When she’s picked up by the space probe that brought her, WALL-E tags along and when they get to the AXIOM, his misadventures shake things up and reveal the star cruiser’s true mission. There’s more than a hint that it might be something sinister from the way the Auto Pilot is rendered: a ship’s wheel with a red eye that is a dead-ringer for HAL in 2001: A SPACE ODYSSEY. As for the humans, catered to 24/7 by an army of robot stewards, infantilized in minds preoccupied with gossip and the next meal-in-a-cup, and in their bodies grown soft, squishy, and spherical after centuries of space travel and hover chairs that offer the convenience of a virtual world that blocks their view of the real one. WALL-E’s accidentally freeing of a passel of defective robots from the ship’s cyber-psycho ward provides just the sort of insanity all the inhabitants, human and robot, desperately need.
The animated characters, robot and human are so lively that the cameos of Fred Willard seem somehow, well, dull by comparison. No reflection on Willard intended. He’s swell as the supercilious Global CEO of Buy-N-Large, the superstore that took over the Earth and eventually rendered it uninhabitable with its philosophy of disposable consumerism run amok. Once you’ve gotten used to the way WALL-E’s ocular units, they’re inspired by binoculars, can express even the most fleeting of feelings, or EVE can giggle without making a sound, flesh and blood doesn’t seem quite as richly evocative. The way an eye changes from one simple shape to another, the way a tiny claw or an antenna moves decisively or tentatively, it captures a seemingly endless variety of emotions from subtle to broad with economy and clarity and brilliance. The animation operates on the same level, dust being the most impressive new trick, but for sheer beauty, nothing tops the way strings of colored lights in WALL-E’s lair are refracted and reflected in the gloss of EVE’s pristine white body.

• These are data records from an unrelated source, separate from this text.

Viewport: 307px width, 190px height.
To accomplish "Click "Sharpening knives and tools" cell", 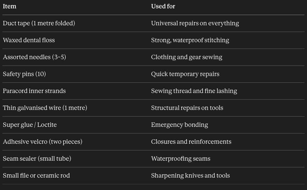I will tap(190, 176).
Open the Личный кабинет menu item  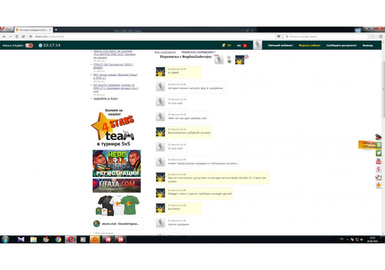(280, 46)
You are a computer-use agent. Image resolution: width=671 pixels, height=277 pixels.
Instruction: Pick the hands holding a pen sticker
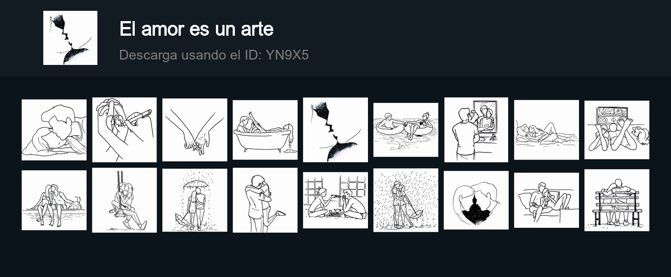click(124, 130)
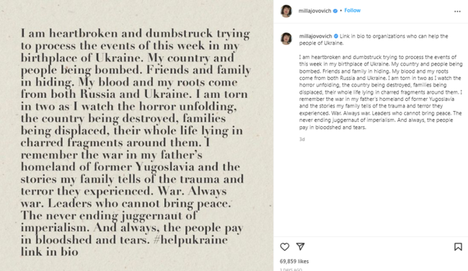The image size is (468, 271).
Task: Open the three-dot more options menu
Action: [457, 12]
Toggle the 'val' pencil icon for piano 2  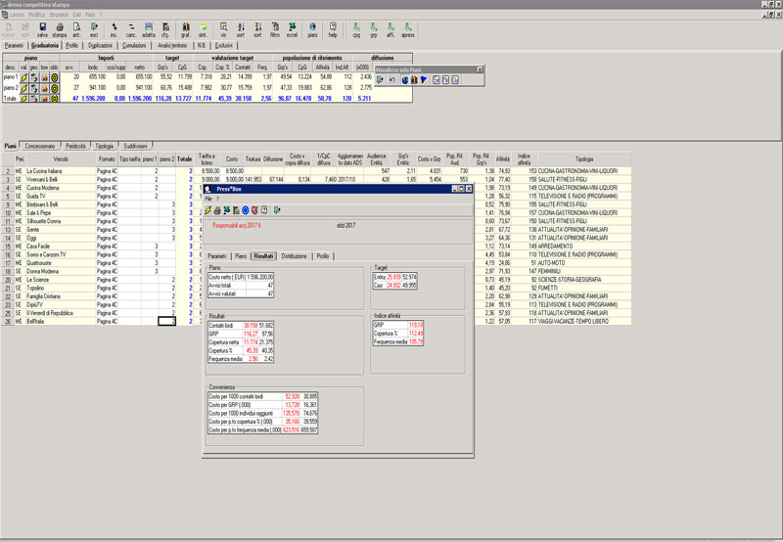point(24,88)
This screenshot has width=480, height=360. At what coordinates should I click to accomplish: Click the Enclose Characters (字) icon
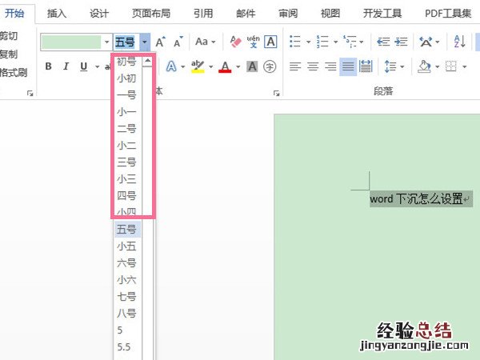tap(270, 66)
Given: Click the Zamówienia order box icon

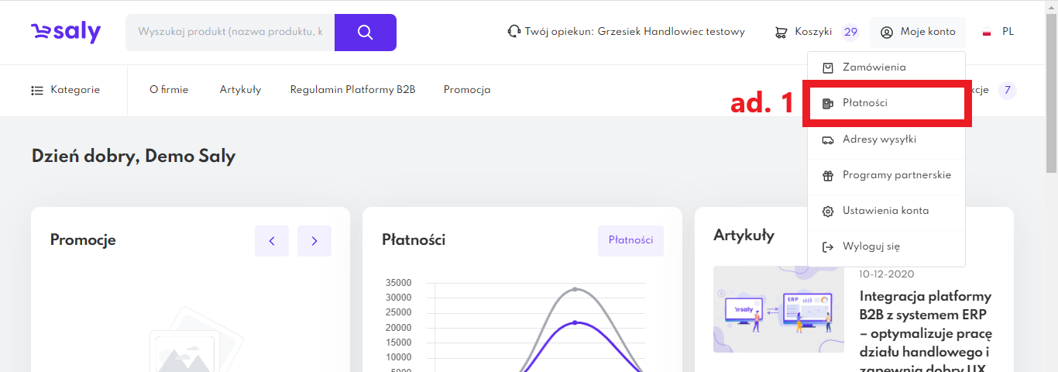Looking at the screenshot, I should click(827, 67).
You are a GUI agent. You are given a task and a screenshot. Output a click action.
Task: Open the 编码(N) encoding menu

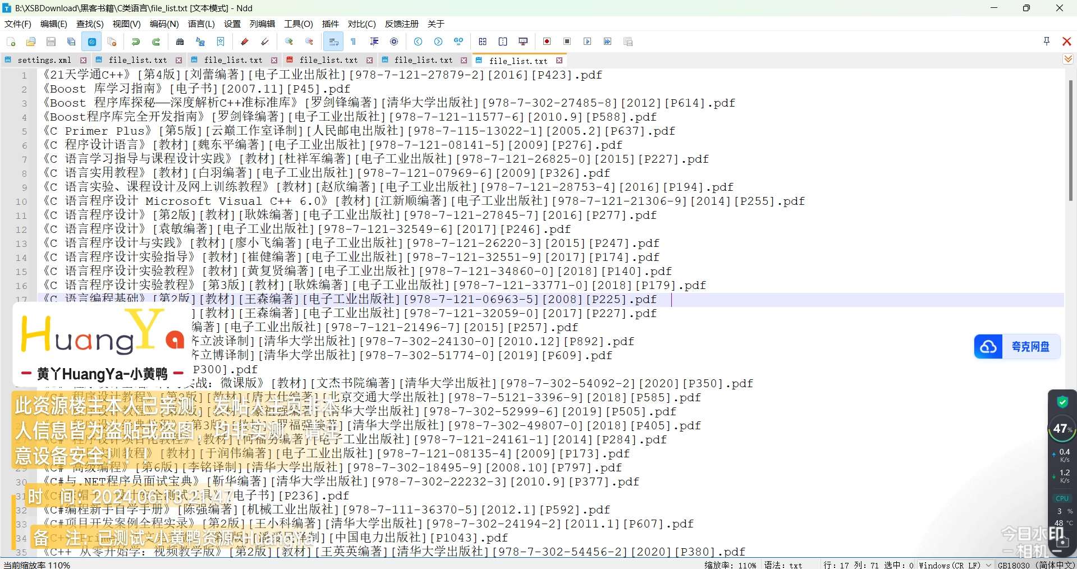click(164, 24)
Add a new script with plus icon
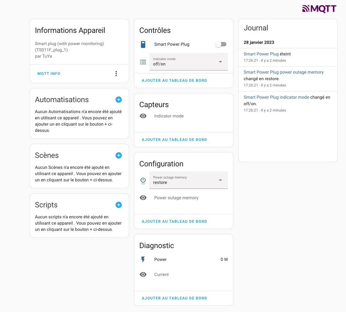The image size is (346, 312). (118, 205)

The clever sense of humor that is as much PIXAR’s trademark as the dazzling animation doesn’t fail. Exploiting the visual nature of the medium, the first 20 minutes are virtually soundless, but spiked with so much flawlessly executed slapstick, the dialogue isn’t missed. Some of it is more subtle. WALL-E’s bumbling courtship of the completely indifferent EVE has as much truth about humanity’s sweetness and perseverance as any piece of great literature, but there is also something keenly yet absurdly logical in WALL-E’s confusion over how to classify the ambiguity of a spork in order to store it properly in his collection of human artifacts. Some of it is a forthright poke in the eye, as it lays bare the folly of a disposable society in which humans have become too distracted by virtual reality to engage in anything resembling real-time interaction. It’s not just funny that everyone is surprised to discover that there’s been a pool on the Lido Deck for 700 years, it also has more than a touch of creepy foreboding in a present-day of I-Pods, Bluetooth, and PDAs.
WALL-E isn’t just a great animated movie, as enchanting as it is droll, as smart as it is silly, it’s a great movie. Period.